Assignments should be submitted through your personal fork of our class repository. Instructions on how to set this up and do it can be found here.

Grades will be released through ELMS.

You are responsible for all material discussed in lecture and posted on the class repository, including announcements, deadlines, policies, etc.

Your final course grade will be determined according to the following percentages:

Percentage Title Description
55% Write-ups Weekly individual write-ups (250-500 words) that summarize and explain your solutions to the assigned CTF challenges or concepts covered in lecture.
20% Midterm Examination on topics covered until Forensics II.
25% Final Hack Demonstrate mastery of all topics learned and apply knowledge to change your grade on the class's private grade server. The grade earned will be determined by levels unlocked in the grade server and will be applied to your official final grade.

Any request for reconsideration of any grading on coursework must be submitted within 36 hours of when it is returned. No requests will be considered afterwards.

Assignments may be submitted up to 3 days late for a 10%/day penalty.


Week Topic Assignment
1 (2/1) Introduction + Ethics Writeup 1, Download VirtualBox, Kali, Gray Hat Hacking (Ch. 1), OSINT Handbook
2 (2/8) OSINT Writeup 2, Kali VM installation instructions
3 (2/15) OPSEC, Vulnerability scanning, Social Engineering Writeup 3
4 (2/22) Penetration Testing Writeup 4
5 (3/1) Forensics I Writeup 5
6 (3/8) Forensics II Writeup 6
7 (3/15) Midterm
9 (3/22) Spring Break
10 (3/29) Forensics II Writeup 6
10 (4/5) Binaries I Writeup 9
11 (4/12) Binaries II Writeup 10
12 (4/19) Cryptography I Writeup 10
13 (4/26) Cryptography II Writeup 11
14 (5/3) Web Writeup 12
16 (5/10) Wrap-up Final hack.

The timeline is not final and can be subject to change.

Communicating with course staff

Official announcements will be sent through the course Piazza. Interaction between students and course staff will also occur via Piazza. Email should only be used for emergencies.

Office hours will be provided after class on Friday's from 3-4 PM. Course staff will remain in the classroom to answer questions and provide assistance as needed. Meetings can also be scheduled via Piazza.

Faculty Admin:

Dr. Dave Levin -


Michael Reininger -

Wesley Weidenhamer -

Joshua Fleming -

Mike Bailey -

Excused Absence and Academic Accommodations

See the section titled Course Related Policies.

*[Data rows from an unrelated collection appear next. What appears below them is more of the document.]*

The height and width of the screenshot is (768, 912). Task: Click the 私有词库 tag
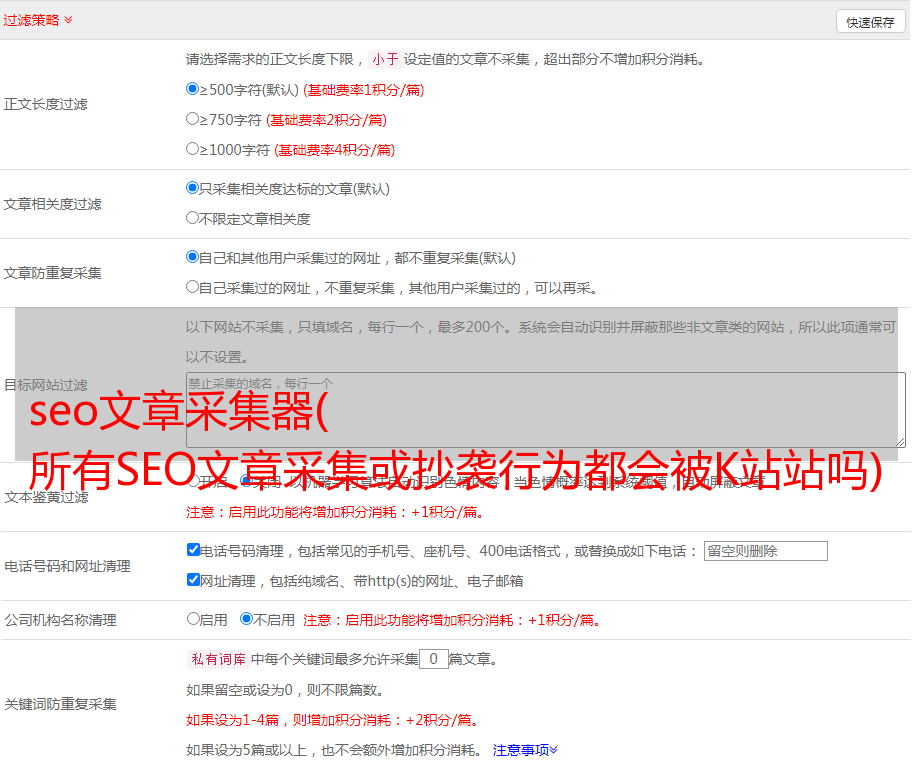tap(216, 659)
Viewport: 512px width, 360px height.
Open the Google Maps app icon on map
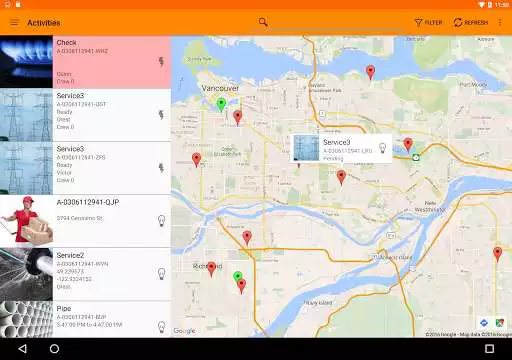click(x=499, y=323)
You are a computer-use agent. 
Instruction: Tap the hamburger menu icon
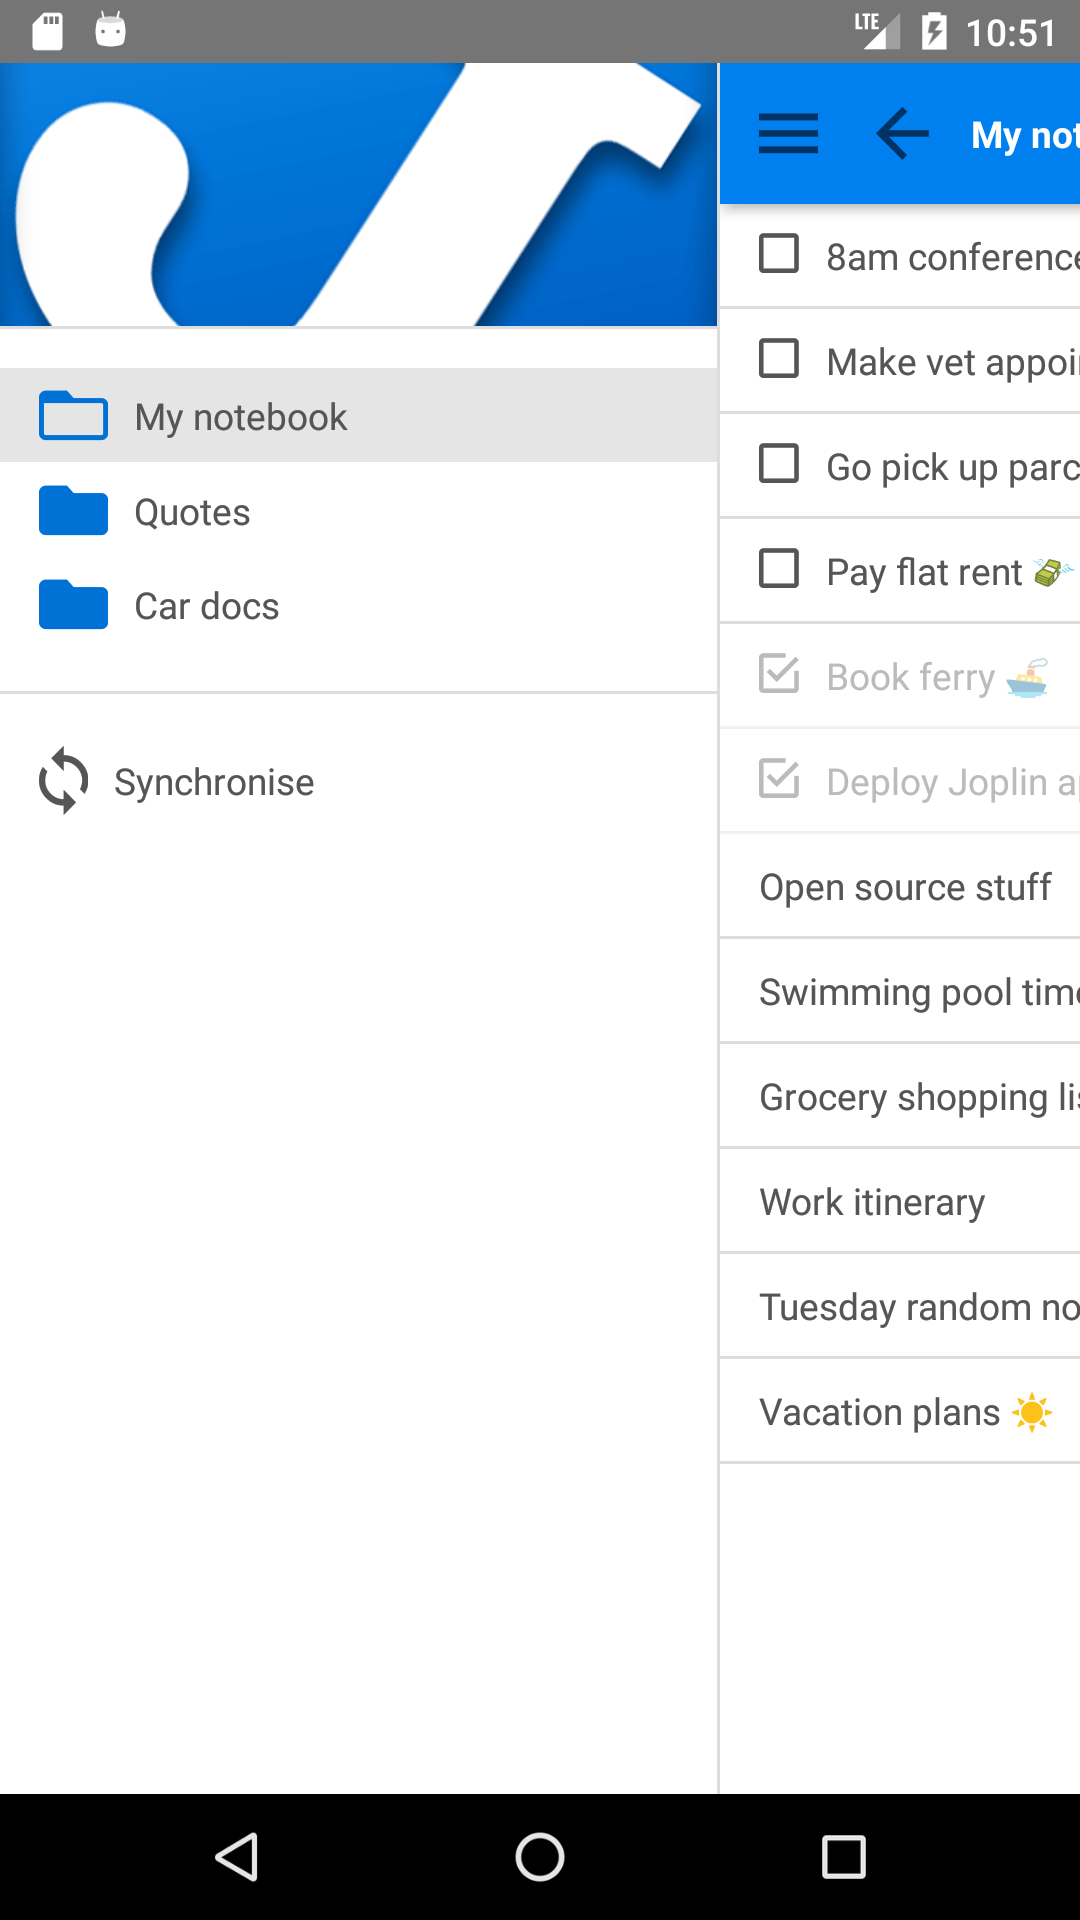coord(788,134)
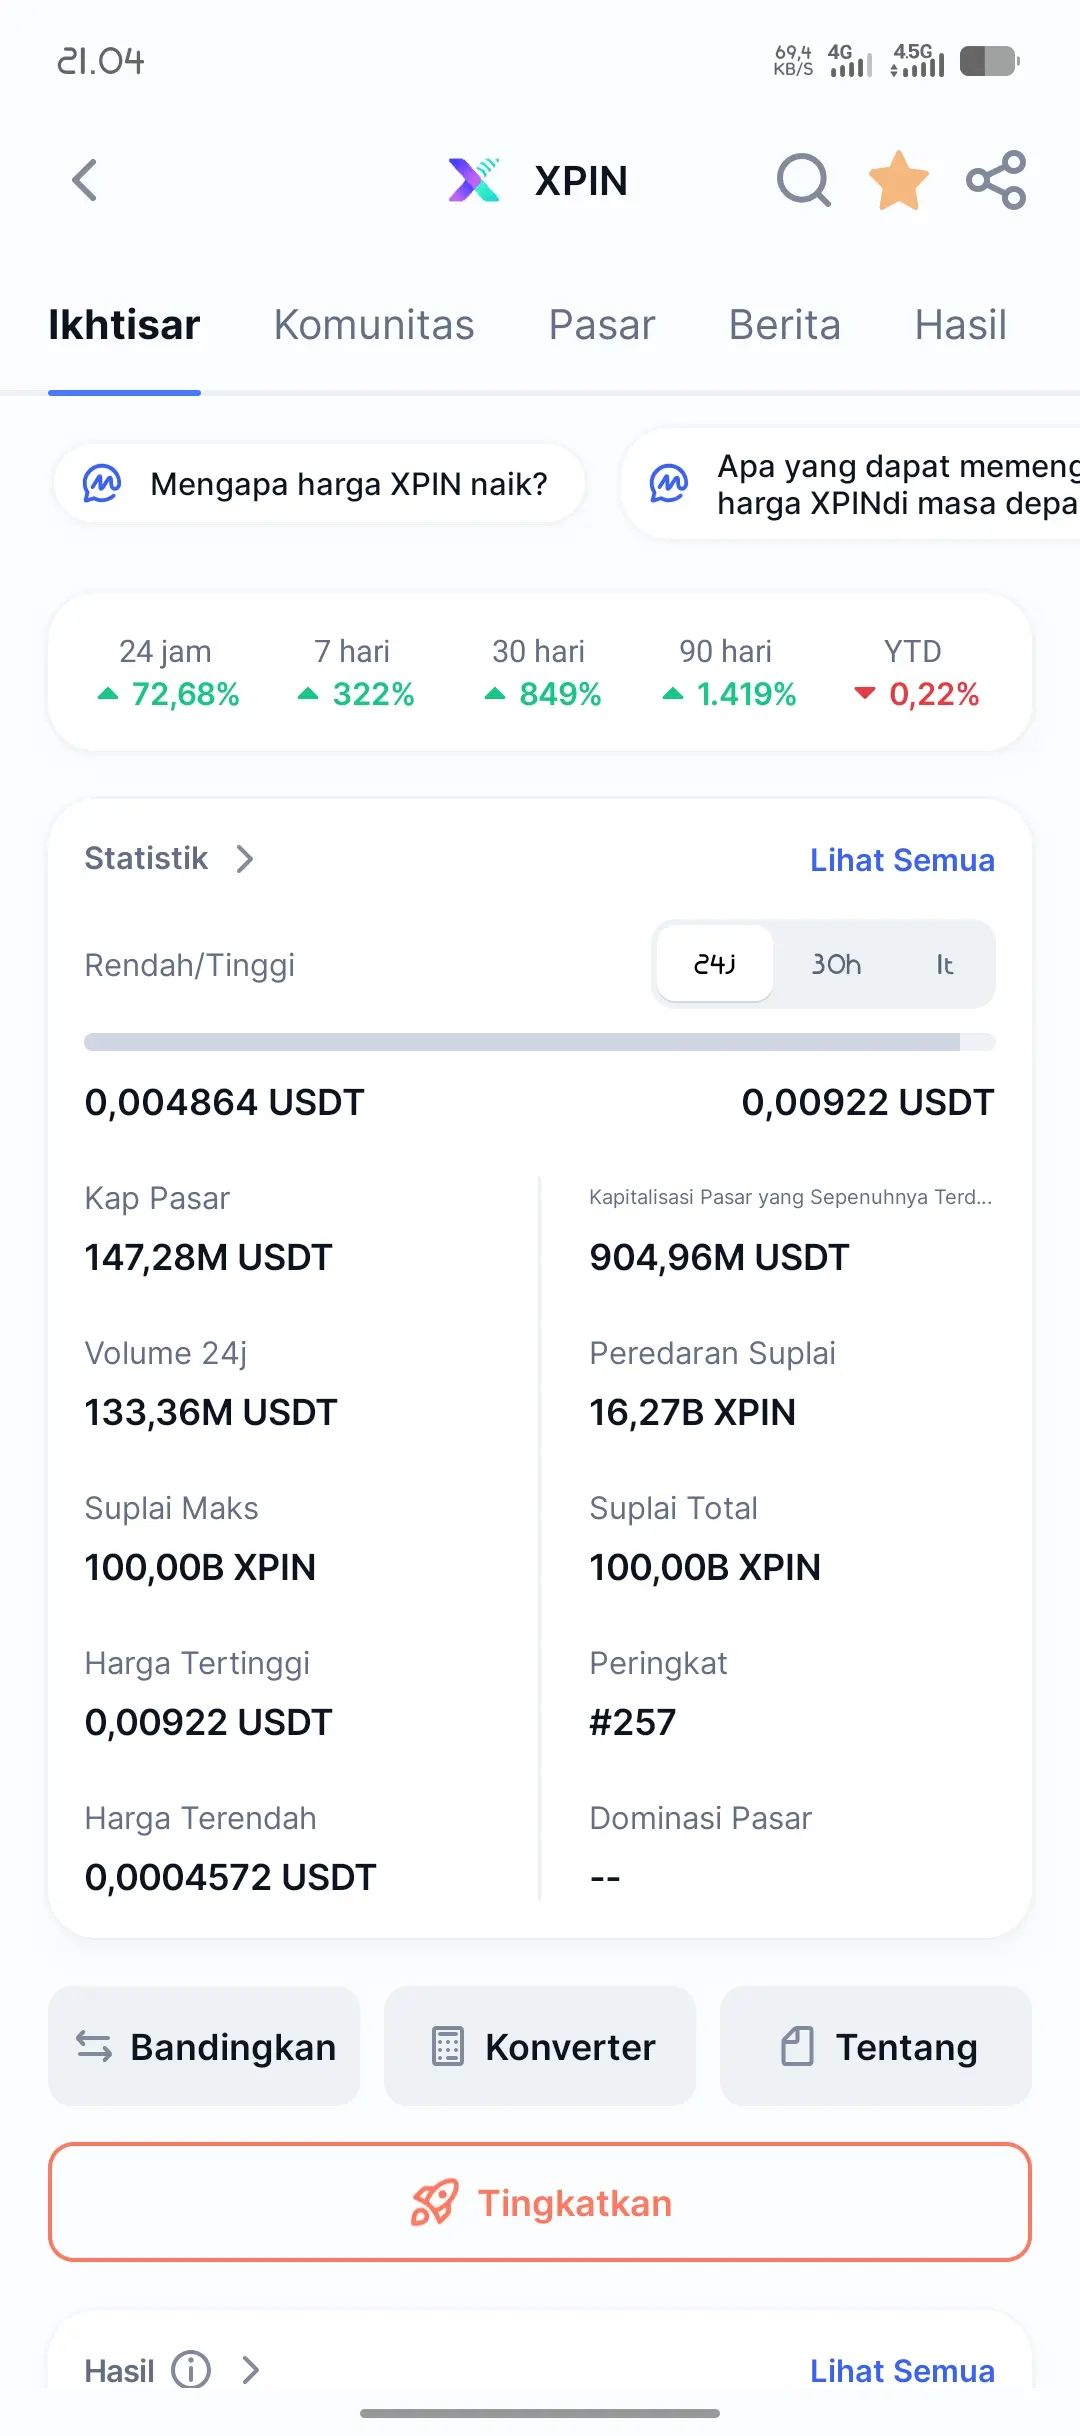Click Lihat Semua link beside Statistik
This screenshot has width=1080, height=2436.
point(902,860)
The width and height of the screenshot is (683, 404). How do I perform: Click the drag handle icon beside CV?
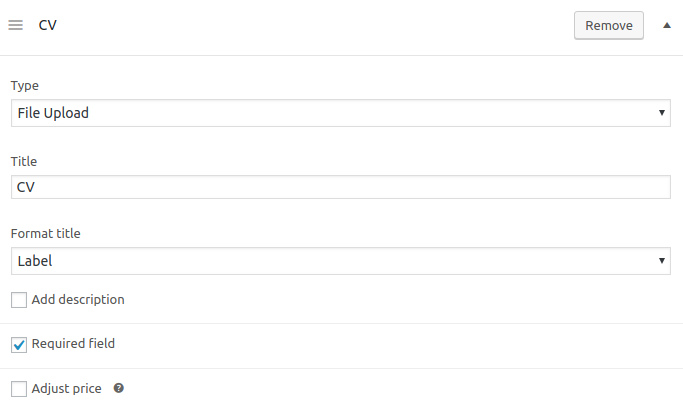tap(16, 25)
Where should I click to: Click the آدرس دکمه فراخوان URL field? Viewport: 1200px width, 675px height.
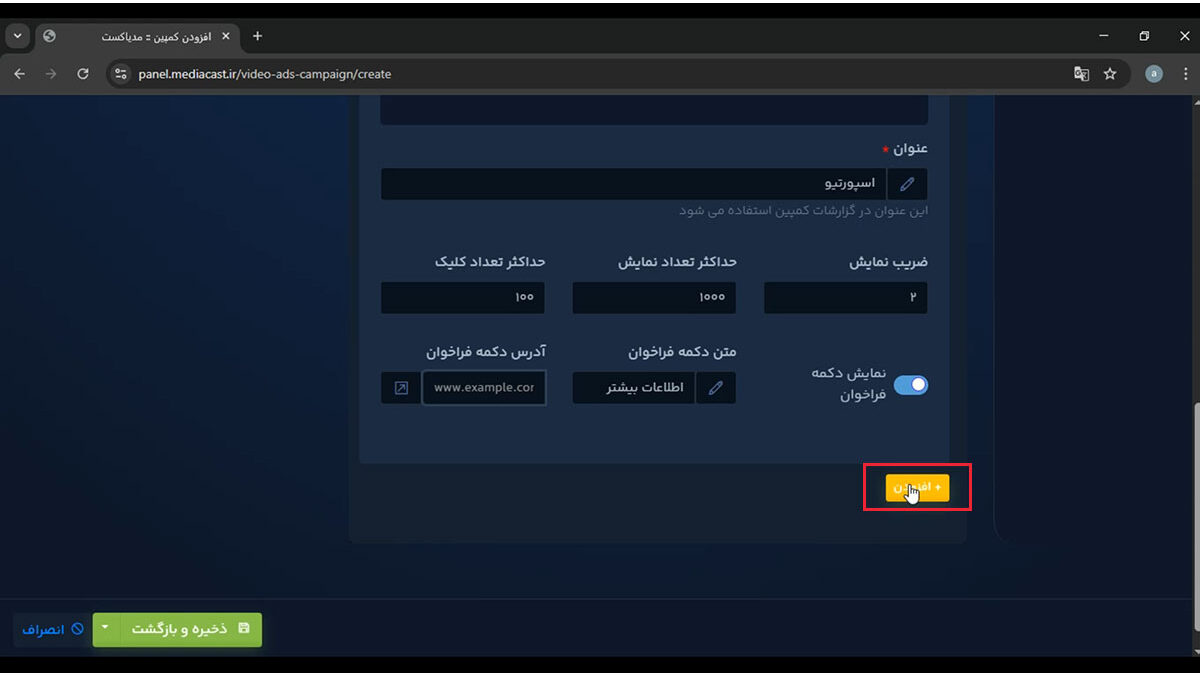484,388
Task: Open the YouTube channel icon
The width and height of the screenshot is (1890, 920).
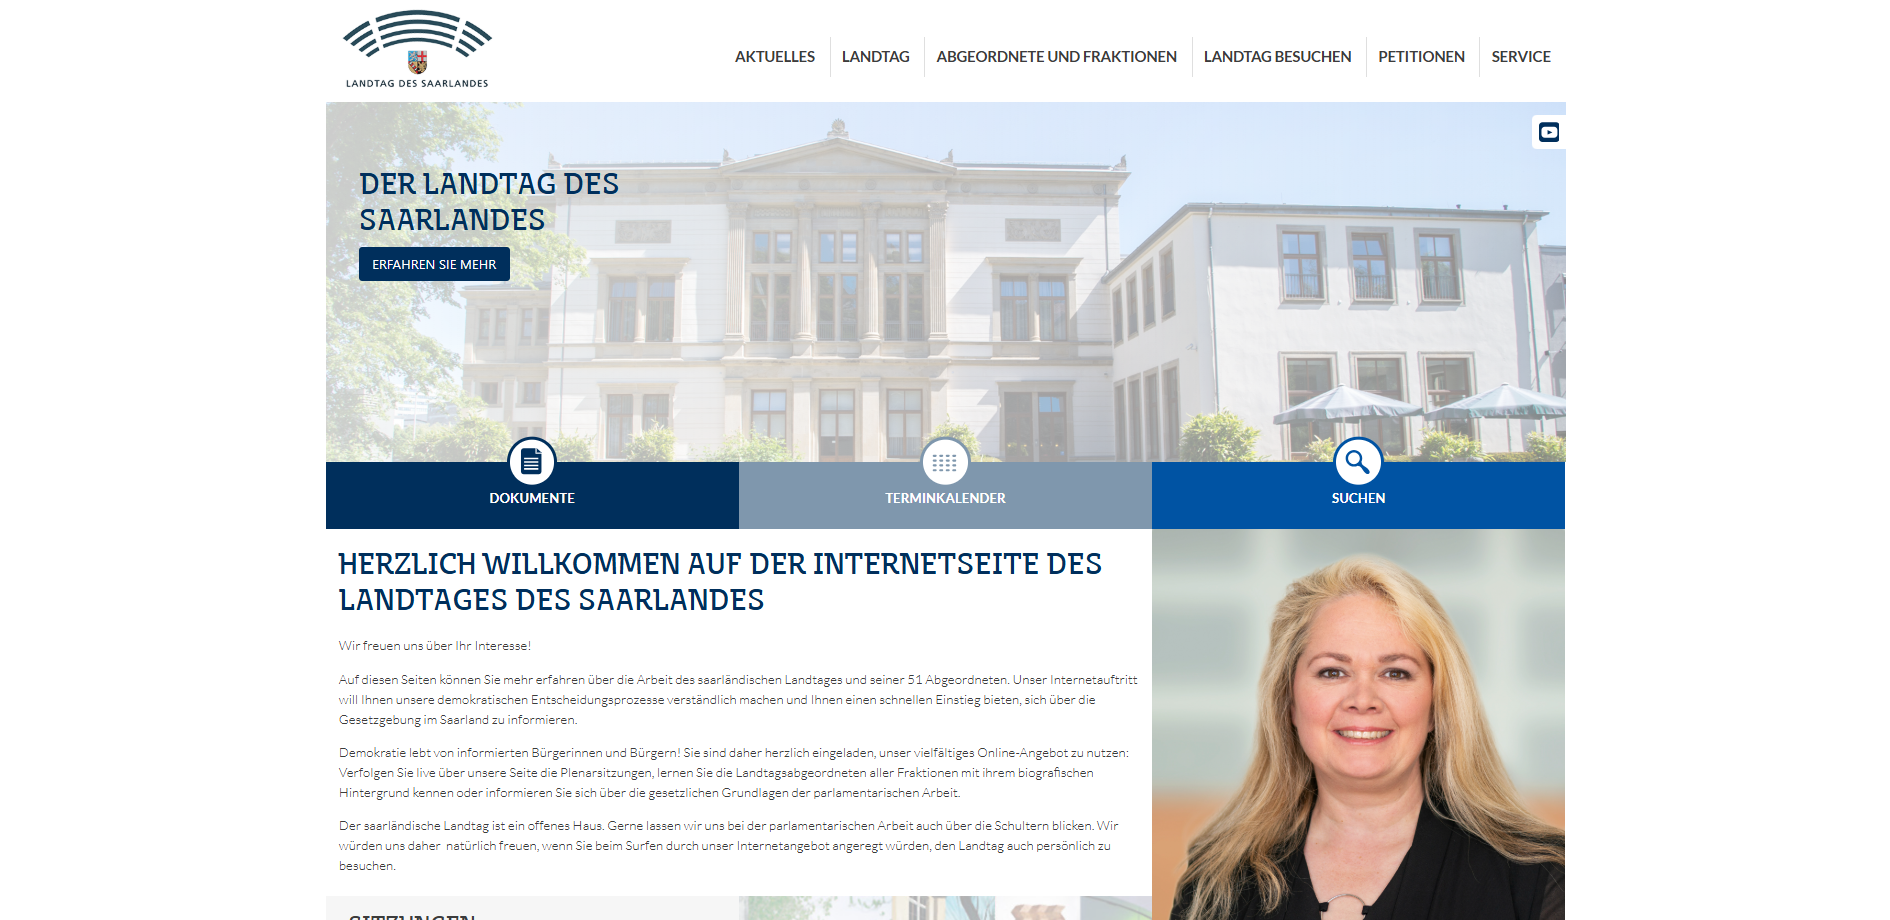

Disability Support Accommodations

See the section titled "Accessibility" available at Course Related Policies.

Academic Integrity

Note that academic dishonesty includes not only cheating, fabrication, and plagiarism, but also includes helping other students commit acts of academic dishonesty by allowing them to obtain copies of your work. In short, all submitted work must be your own. Cases of academic dishonesty will be pursued to the fullest extent possible as stipulated by the Office of Student Conduct.

It is very important for you to be aware of the consequences of cheating, fabrication, facilitation, and plagiarism. For more information on the Code of Academic Integrity or the Student Honor Council, please visit

Course Evaluations

If you have a suggestion for improving this class, don't hesitate to tell the instructor or TAs during the semester. At the end of the semester, please don't forget to provide your feedback using the campus-wide CourseEvalUM system. Your comments will help make this class better.